Trigger warning: This article addresses Narcissistic Personality Disorder. A great resource is Narcissistic Personality Disorder Toolbox: 55 Practical Treatment Techniques for Clients, Their Partners and Their Children.
I have a stalker. He doesn’t lurk in the bushes by my house with binoculars. He doesn’t follow me to work or spy on me while I run errands. But he still inserts himself into my life and the effects of his actions are present in my home. He is the father of my child.
My daughter’s father and I were never married or even in a physical relationship. I was never traditional and the way that I had my daughter was no different. I met this man on Craigslist. He wanted a child, I wanted a child and he seemed like a decent, generous and well-balanced person. I got to know him over the course of about a year. We even went to counseling together but he wasn’t wearing a t-shirt that said covert narcissist.

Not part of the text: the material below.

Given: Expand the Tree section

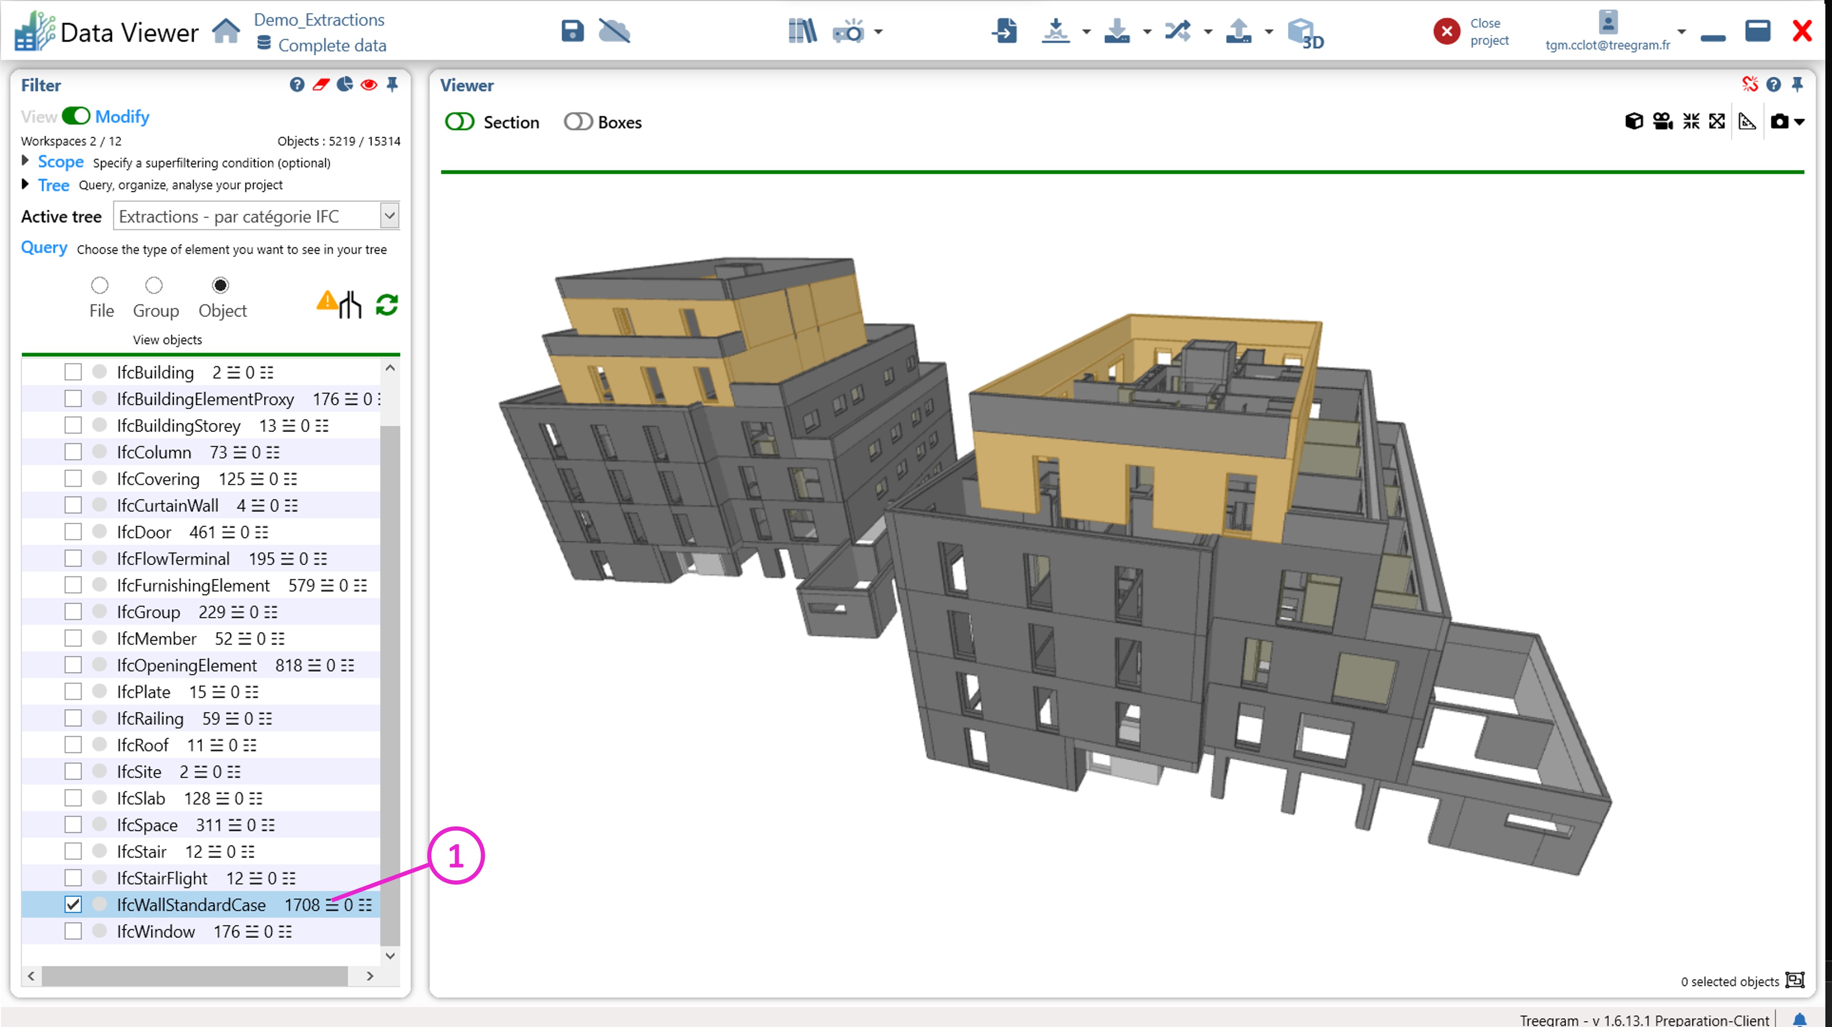Looking at the screenshot, I should pos(26,185).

Even trained and experienced psychologists are fooled by the mask of normalcy exhibited by narcissists. In fact, before I got pregnant I thought of narcissism more as a flaw, like being self-absorbed or selfish which everyone can be from time to time.
My Ex’s Narcissistic Personality Disorder
Fast forward twelve years after the birth of our daughter in 2007 and I am now a walking textbook on Narcissistic Personality Disorder. I learned the grueling way about this cluster B personality disorder.

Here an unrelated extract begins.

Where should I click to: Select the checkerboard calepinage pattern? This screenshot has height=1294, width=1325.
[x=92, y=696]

The conflict between my daughter’s father and I escalated to the point where we ended up in family court when she was 8 months old in 2008. He wanted her pediatrician to be in his town even though she lived with me Monday through Friday and I didn’t live in his town. He wanted parenting time every weekend and revealed in court he was home from his weekly out-of-state job for five months. But never asked to see her even one extra night.
At that hearing in 2008, the judge asked him if he was willing to pick her up from daycare to start his parenting time on Friday after work he said no. He wanted me to drive her to his house so it was a convenience for him even though I was working full-time. But he was forced to agree since the judge told him that he just wouldn’t see his child then.

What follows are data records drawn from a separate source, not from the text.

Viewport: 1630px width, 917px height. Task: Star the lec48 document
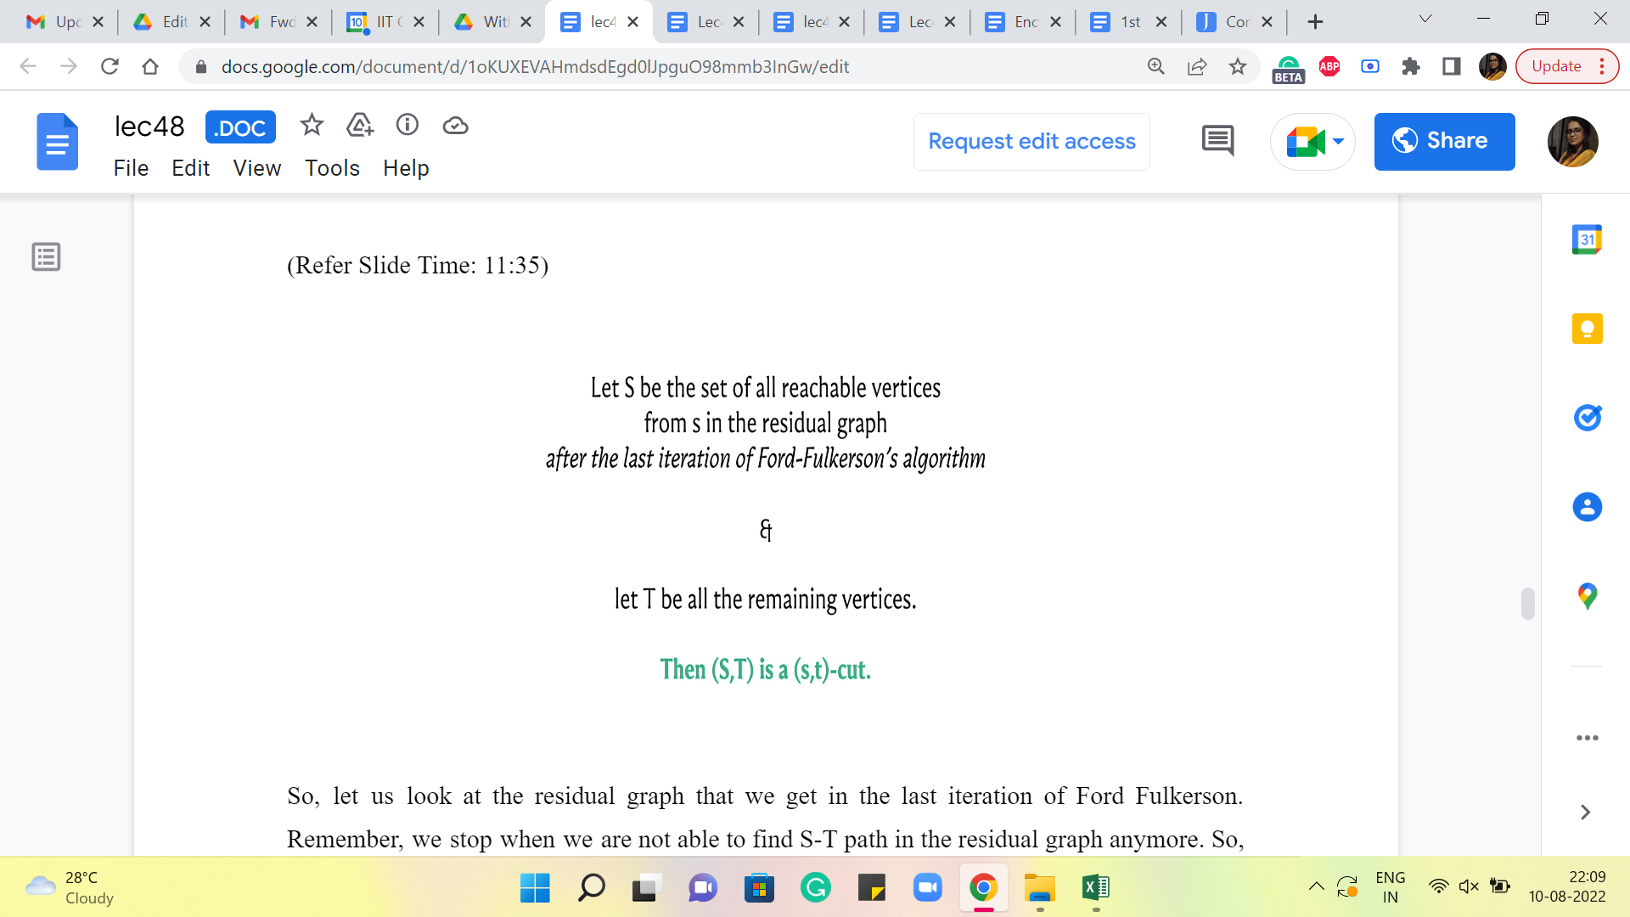312,126
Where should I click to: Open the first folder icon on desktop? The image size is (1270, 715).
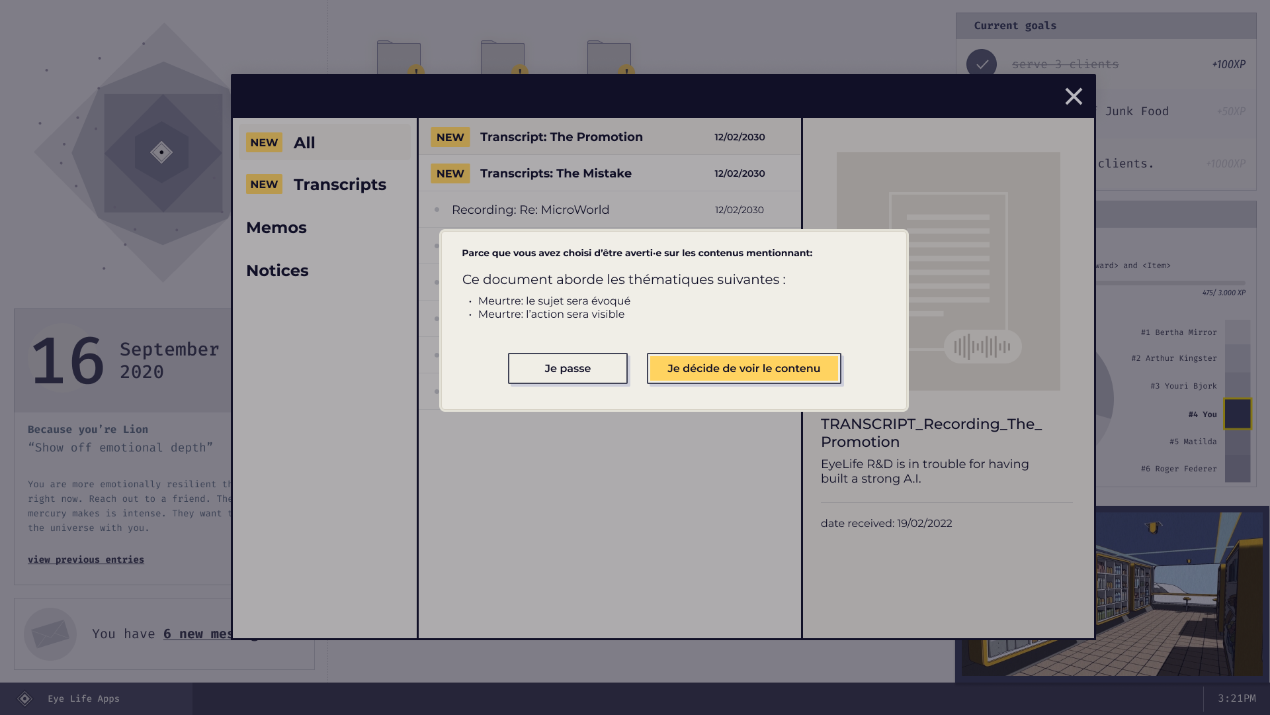pos(398,58)
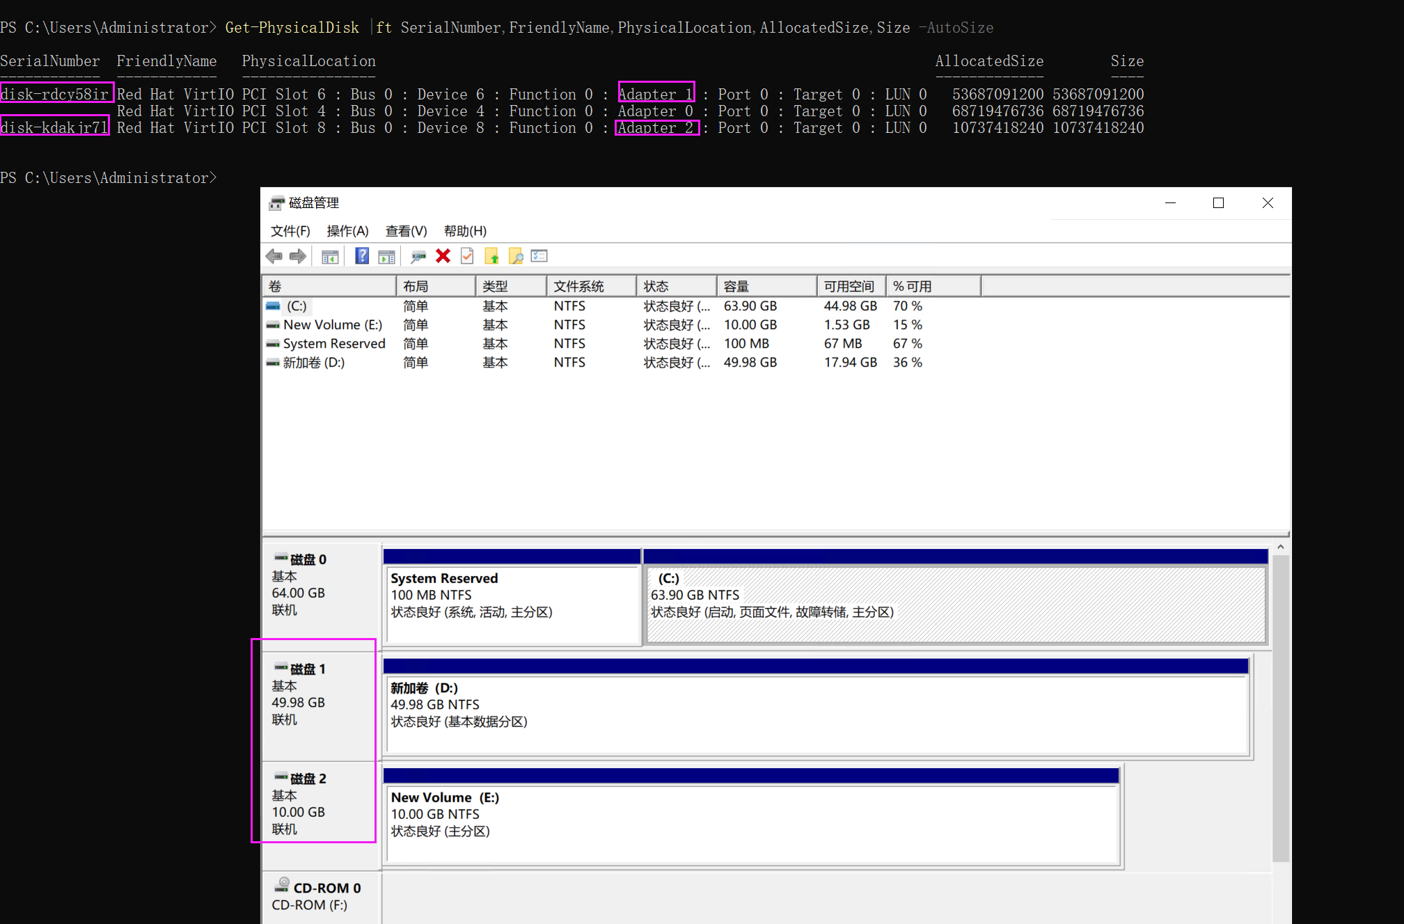The width and height of the screenshot is (1404, 924).
Task: Click the folder with magnifier icon
Action: [x=516, y=257]
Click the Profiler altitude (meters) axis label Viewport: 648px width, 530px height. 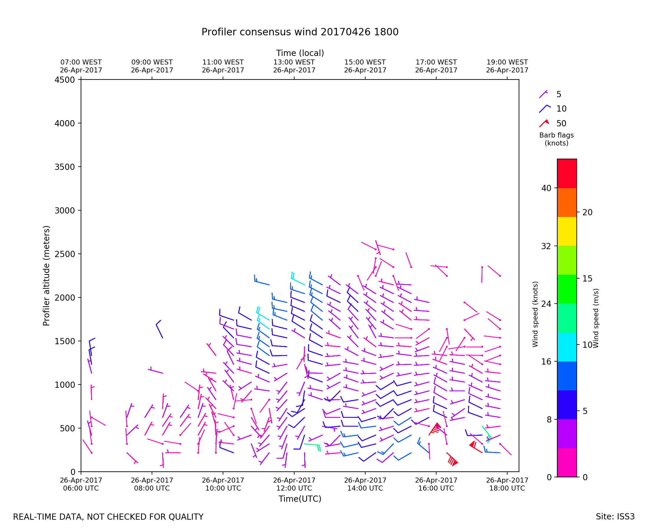[x=46, y=276]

Before the judge gave me sole decision-making for my daughter’s daycare arrangements, I couldn’t understand why this man would agree to send my daughter to a particular daycare center and then a week later change his mind, leaving me to scramble to find a new center. When I offered him more time with her I couldn’t understand why he told me that I only a few precious days of vacation and time for myself every year. Above all, I had no idea why he was so angry and couldn’t put his resentment aside, move on and co-parent without conflict.
For several years, the only label I could give him was jerk. Well, in my mind I selected a stronger word than jerk, but for the purposes of this article I’ll stick to jerk. When my daughter was about ten years old in 2017, I thought about some of his characteristics: lack of empathy, sense of entitlement and superiority, being a bully, angry, and anger issues, to name a few. I typed them into the Google search bar. Voila! Narcissistic Personality Disorder (NPD) popped up.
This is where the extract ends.